== Passage shown
In general, then, we must see the
long French line set out in two main bodies.
That on the right, under Tallard, had far the greater
part of its infantry within or in support of Blenheim,
while the cavalry, for the most part, stretched out
over the open centre of the field, with Silly’s
ten squadrons and what was left of the infantry in
reserve. That on the left, under Marcin and the
Elector, had its far more numerous cavalry similarly
disposed upon its front along the brook, most of its
infantry behind, and a great number of these holding
the village of Oberglauheim, with cavalry in front
of them also. Along the whole line the ninety
guns were disposed in a chain, as I have described.
Such being the disposition of the
French troops, let us now turn to that of the Imperialists
and their English and other allies under Eugene and
Marlborough. These appeared within a mile of the
French position by seven in the morning, and all that
part of their left which lay between the river and
the highroad was drawn up within long range of the
French artillery somewhat before nine o’clock.
But, as a glance at the map will show, their right
had to march much further in order to come into line
along the course of the Nebel, the course of which
leans away from the line of Marlborough’s advance.
The difficulty of swampy land under the hills and
of woods made the final disposition of the extreme
left particularly tardy and tedious, nor was it fully
drawn up until just after midday. During all
the interval of three hours a brisk cannonade at long
range had been proceeding from the guns in front of
the French line and, as nearly always the
case with artillery before the modern quick-firer,
was doing less damage than the gunners imagined.
When the allied line was finally formed
its disposition was as follows:
On the extreme left six columns of
infantry, half of which consisted of British regiments.
These stood immediately opposite the
village of Blenheim, and were designed for that attack
upon it which Marlborough, in his first intention,
desired to make the decisive feature of the action.
====
Exercise requirements
#1 Repeat the Blenheim passage word for word, starting at "But, as a glance" and ending at "the gunners imagined.".
#2 Answer these questions using the Blenheim passage:
(a) How many guns were disposed in a chain along the French line?
(b) By what time in the morning did the allies appear within a mile of the French position?
(c) How many columns of infantry stood on the extreme allied left?
#3 List every military leader the Blenheim passage mentions by name or title.
Answer using only the Blenheim passage.
== Data
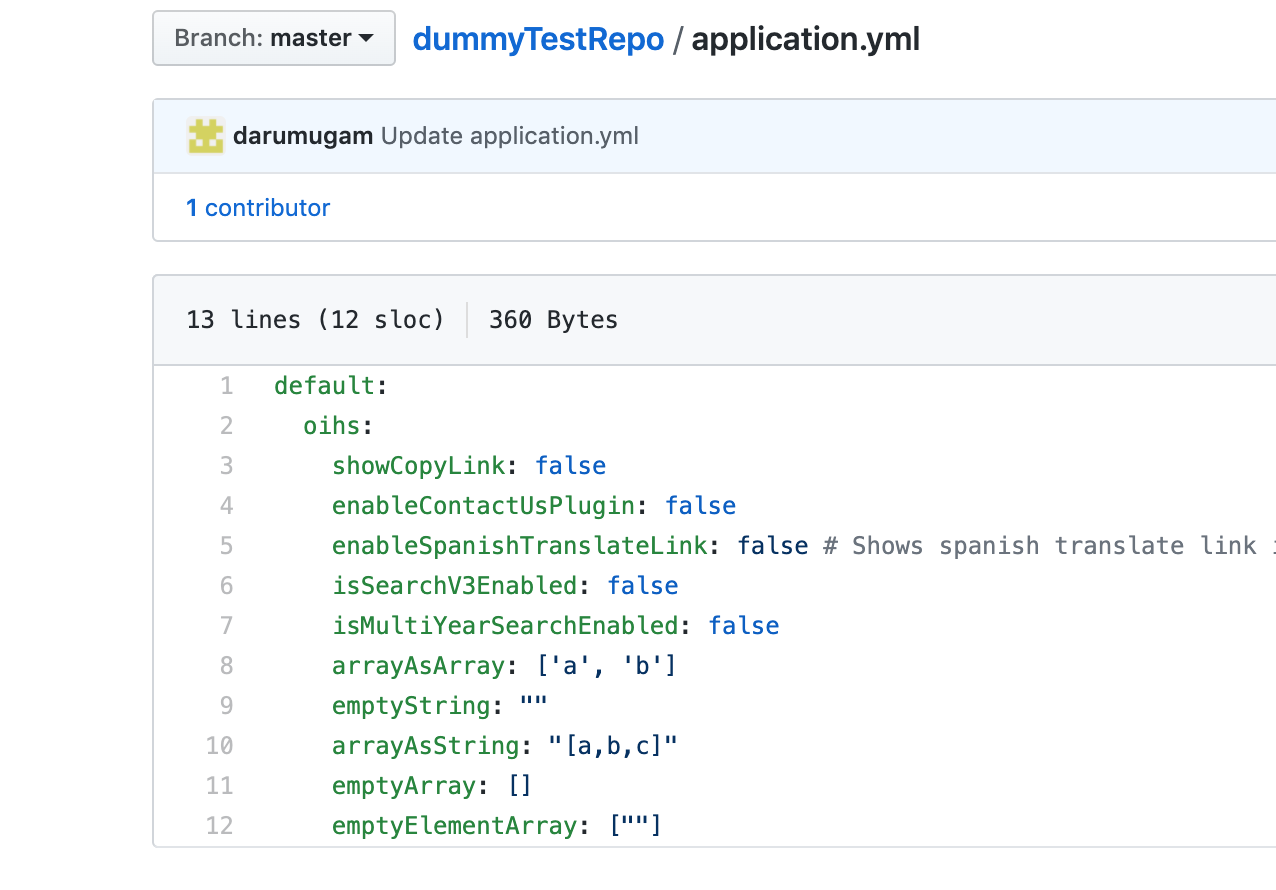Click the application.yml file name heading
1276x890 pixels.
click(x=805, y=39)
====
Exercise responses
#1
But, as a glance at the map will show, their right
had to march much further in order to come into line
along the course of the Nebel, the course of which
leans away from the line of Marlborough’s advance.
The difficulty of swampy land under the hills and
of woods made the final disposition of the extreme
left particularly tardy and tedious, nor was it fully
drawn up until just after midday. During all
the interval of three hours a brisk cannonade at long
range had been proceeding from the guns in front of
the French line and, as nearly always the
case with artillery before the modern quick-firer,
was doing less damage than the gunners imagined.

#2
(a) Ninety guns.
(b) By seven in the morning.
(c) Six columns.

#3 Tallard, Silly, Marcin, the Elector, Eugene, Marlborough